Au fond, les habitants de Nazareth ont été incapables de reconnaître que tout étranger est un frère parce qu’il est aussi fils de Dieu. Ils ne comprennent pas non plus que quelqu’un qui leur est aussi proche que Jésus, leur compatriote, est pour une part, étranger, parce qu’il porte en lui, comme tout homme, son mystère qui nous échappe, alors que justement c’est à travers lui que Dieu vient nous trouver. Dans le Prologue de son Evangile, saint Jean résume tout ce drame de l’humanité en une phrase. Parlant du « Verbe de Dieu », il dit : « Il est venu chez les siens et les siens ne l’ont pas reçu. » Jésus, leur compatriote de Nazareth, est le plus étranger qui soit. Image du Dieu invisible, il est celui qui franchit la distance incommensurable entre Dieu et l’homme.
Et nous ?
Il nous faut donc, nous aussi, remettre en question nos comportements les plus ordinaires à la lumière de l’incident dramatique de Nazareth. Quelle est notre attitude, envers nos familiers aussi bien qu’envers l’étranger ? L’étranger parce qu’il nous ouvre à l’inconnu, et le familier parce qu’il recèle un mystère qui nous dépasse et qui nous « interpelle ». Il s’agit d’une réelle conversion de notre regard, de nos attitudes et de nos comportements. Les parents et les proches, qu’on croit connaître et qu’on enferme bien trop rapidement dans des descriptions sommaires qui éliminent le mystère qu’il y a en chacun d’eux. Et les étrangers, si différents par la langue, la culture, la religion, les habitudes, les mœurs. Tous, proches ou lointains, étrangers ou familiers, sont présence de l’Etranger par excellence : ce Dieu Tout-Autre et en même temps Tout-Proche.

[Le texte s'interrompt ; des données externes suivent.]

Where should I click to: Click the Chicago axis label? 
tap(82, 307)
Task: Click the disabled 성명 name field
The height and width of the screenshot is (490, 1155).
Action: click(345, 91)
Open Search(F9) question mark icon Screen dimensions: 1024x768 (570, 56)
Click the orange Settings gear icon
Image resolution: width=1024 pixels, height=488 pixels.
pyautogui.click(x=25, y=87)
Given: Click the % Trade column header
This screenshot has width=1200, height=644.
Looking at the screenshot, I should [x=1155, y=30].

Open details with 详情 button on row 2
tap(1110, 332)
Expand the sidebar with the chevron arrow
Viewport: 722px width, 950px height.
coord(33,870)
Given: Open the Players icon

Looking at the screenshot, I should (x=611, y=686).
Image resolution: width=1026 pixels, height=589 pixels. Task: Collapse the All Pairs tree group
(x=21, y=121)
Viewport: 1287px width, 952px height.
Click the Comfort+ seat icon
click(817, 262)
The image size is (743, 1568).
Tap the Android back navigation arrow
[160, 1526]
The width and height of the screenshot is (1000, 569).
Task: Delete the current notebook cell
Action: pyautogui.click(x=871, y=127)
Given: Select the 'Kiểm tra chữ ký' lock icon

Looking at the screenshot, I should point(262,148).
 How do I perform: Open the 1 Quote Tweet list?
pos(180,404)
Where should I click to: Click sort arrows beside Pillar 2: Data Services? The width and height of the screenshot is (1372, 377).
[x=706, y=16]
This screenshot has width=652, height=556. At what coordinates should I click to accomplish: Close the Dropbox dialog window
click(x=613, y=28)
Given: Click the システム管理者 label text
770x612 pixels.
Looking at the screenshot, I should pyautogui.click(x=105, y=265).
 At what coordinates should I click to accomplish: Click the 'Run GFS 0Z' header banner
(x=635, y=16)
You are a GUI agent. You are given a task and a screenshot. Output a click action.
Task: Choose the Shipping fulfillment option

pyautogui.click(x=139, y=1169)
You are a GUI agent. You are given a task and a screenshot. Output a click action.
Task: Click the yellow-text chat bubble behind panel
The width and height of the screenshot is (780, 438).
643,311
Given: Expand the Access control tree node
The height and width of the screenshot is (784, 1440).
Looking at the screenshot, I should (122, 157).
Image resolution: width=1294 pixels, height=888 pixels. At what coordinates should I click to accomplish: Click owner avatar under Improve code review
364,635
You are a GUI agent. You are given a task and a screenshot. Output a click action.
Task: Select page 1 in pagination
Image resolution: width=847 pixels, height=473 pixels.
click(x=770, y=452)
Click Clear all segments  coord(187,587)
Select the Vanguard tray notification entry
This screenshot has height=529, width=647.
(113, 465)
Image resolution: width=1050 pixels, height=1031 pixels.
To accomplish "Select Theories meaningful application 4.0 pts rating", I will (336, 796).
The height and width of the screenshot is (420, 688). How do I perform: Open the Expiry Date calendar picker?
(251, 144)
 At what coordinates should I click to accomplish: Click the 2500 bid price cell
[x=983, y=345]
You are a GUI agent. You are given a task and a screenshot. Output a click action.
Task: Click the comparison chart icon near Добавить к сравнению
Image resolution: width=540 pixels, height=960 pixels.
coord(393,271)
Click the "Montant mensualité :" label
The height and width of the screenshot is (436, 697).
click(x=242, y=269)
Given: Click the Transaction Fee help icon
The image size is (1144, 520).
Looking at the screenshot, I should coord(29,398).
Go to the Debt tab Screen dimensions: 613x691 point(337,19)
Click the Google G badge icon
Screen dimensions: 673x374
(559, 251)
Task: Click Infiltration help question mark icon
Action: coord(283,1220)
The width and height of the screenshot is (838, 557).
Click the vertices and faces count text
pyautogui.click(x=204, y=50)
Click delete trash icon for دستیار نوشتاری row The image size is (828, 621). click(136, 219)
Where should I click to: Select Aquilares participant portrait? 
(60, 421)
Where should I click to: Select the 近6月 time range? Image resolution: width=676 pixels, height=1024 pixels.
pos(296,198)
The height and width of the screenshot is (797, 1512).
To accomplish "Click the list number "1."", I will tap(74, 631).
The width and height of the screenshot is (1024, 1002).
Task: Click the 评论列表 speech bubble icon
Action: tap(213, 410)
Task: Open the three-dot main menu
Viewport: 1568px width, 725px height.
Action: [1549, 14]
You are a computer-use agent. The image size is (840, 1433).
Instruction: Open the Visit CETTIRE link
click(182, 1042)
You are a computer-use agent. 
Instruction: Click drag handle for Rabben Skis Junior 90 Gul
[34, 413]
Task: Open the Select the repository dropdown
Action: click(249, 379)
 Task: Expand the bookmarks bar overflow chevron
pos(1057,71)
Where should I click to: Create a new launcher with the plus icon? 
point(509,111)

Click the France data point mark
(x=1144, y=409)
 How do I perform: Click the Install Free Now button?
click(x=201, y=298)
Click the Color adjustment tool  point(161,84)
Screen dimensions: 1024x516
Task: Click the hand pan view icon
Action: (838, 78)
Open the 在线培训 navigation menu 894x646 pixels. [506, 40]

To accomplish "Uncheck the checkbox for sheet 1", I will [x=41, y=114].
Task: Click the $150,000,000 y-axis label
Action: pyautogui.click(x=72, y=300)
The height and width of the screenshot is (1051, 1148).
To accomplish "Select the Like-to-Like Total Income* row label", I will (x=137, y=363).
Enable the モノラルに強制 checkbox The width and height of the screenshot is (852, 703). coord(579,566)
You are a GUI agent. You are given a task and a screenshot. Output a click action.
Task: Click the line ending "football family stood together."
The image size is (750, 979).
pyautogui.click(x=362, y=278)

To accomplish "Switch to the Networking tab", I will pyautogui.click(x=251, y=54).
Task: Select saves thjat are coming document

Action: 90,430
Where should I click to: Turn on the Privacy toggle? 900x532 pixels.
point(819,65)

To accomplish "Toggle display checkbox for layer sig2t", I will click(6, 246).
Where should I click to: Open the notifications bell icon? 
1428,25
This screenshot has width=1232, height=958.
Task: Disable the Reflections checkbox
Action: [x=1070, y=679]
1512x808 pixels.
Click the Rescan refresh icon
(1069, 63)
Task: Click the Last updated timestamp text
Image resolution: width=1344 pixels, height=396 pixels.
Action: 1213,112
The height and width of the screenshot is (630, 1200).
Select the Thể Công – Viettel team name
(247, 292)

Nous demander, comme les habitants de Nazareth, qui est Jésus, c’est une bonne question. A condition de ne pas y apporter la réponse fermée qui fut celle de ses compatriotes : elle les a conduits à la haine et au désir de meurtre. Il est vrai qu’on n’accepte pas facilement celui qui est différent. On n’accepte vraiment que ceux qui sont de notre clan, de notre tribu, de notre niveau culturel, de notre Eglise, et même de notre paroisse. Ceux qui pensent comme nous. Jésus, se référant aux prophètes d’autrefois, provoque la fureur de ses concitoyens. C’est bien parce qu’il proclame l’amour universel de Dieu et l’ouverture de la première alliance, jusque là réservée au peuple d’Israël, à l’humanité entière que Jésus sera crucifié. Mais c’est le crucifié du Golgotha qui sera reconnu par des soldats païens comme le Fils de Dieu. Le salut est pour l’humanité entière.